01 · Référence
Synthèse opérationnelle
La réussite d’un blé après maïs se joue avant même le semis. Le précédent maïs expose le blé à quatre contraintes qui peuvent se cumuler : une récolte parfois tardive qui réduit les jours disponibles pour implanter le blé ; une masse de résidus qui peut gêner le semoir et héberger Fusarium graminearum ; des passages d’engins lourds susceptibles de dégrader la structure si le sol est humide ; enfin un risque sanitaire à la floraison fortement dépendant de la météo et de la sensibilité variétale.
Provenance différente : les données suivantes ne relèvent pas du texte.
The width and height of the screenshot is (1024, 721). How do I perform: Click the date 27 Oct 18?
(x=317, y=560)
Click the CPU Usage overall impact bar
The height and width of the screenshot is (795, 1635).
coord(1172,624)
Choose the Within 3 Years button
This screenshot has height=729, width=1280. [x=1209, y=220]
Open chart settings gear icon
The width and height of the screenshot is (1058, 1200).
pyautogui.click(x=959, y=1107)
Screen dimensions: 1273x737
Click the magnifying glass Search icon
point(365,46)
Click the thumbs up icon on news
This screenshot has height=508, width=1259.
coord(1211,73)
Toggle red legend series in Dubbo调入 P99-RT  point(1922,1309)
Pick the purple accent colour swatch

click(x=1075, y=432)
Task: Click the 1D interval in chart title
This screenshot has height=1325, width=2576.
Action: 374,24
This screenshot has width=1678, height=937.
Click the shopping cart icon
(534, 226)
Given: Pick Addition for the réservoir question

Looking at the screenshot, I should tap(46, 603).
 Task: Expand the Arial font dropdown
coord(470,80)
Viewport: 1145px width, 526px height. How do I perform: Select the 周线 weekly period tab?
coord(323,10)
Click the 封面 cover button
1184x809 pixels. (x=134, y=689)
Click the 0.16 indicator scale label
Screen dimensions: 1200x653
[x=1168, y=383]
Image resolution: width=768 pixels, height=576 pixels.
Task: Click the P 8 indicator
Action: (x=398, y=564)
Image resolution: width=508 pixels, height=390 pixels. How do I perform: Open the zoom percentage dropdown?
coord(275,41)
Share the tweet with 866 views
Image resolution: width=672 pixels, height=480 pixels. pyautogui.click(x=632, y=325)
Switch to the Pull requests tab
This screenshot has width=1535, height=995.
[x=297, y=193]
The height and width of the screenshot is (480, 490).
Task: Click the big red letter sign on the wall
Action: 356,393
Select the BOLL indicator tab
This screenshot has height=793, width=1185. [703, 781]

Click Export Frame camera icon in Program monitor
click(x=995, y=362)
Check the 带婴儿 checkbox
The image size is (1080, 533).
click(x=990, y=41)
Le raisonnement consiste à réduire chaque facteur de risque sans dégrader un autre facteur par une intervention mal placée.
En 2026, ARVALIS considère comme sensible au risque d’accumulation de DON une variété de blé tendre notée ≤ 3,5 et comme peu sensible une variété notée > 5,5 sur son échelle de sensibilité au DON. Le classement doit être reconsulté chaque campagne car les variétés changent.
Le facteur météo le plus important pour Fusarium graminearum est le cumul de pluie dans les 14 jours encadrant la floraison ; une forte humidité maintenue environ 48 h à ce stade constitue également une situation à risque.
Depuis le 1er juillet 2024, le règlement (UE) 2024/1022 fixe, pour l’alimentation humaine, un maximum de DON de 1 000 µg/kg pour les grains de céréales non transformés hors catégories spécifiques, et de 1 500 µg/kg pour le blé dur et le maïs non transformés. Le contrat de vente peut imposer des exigences plus strictes.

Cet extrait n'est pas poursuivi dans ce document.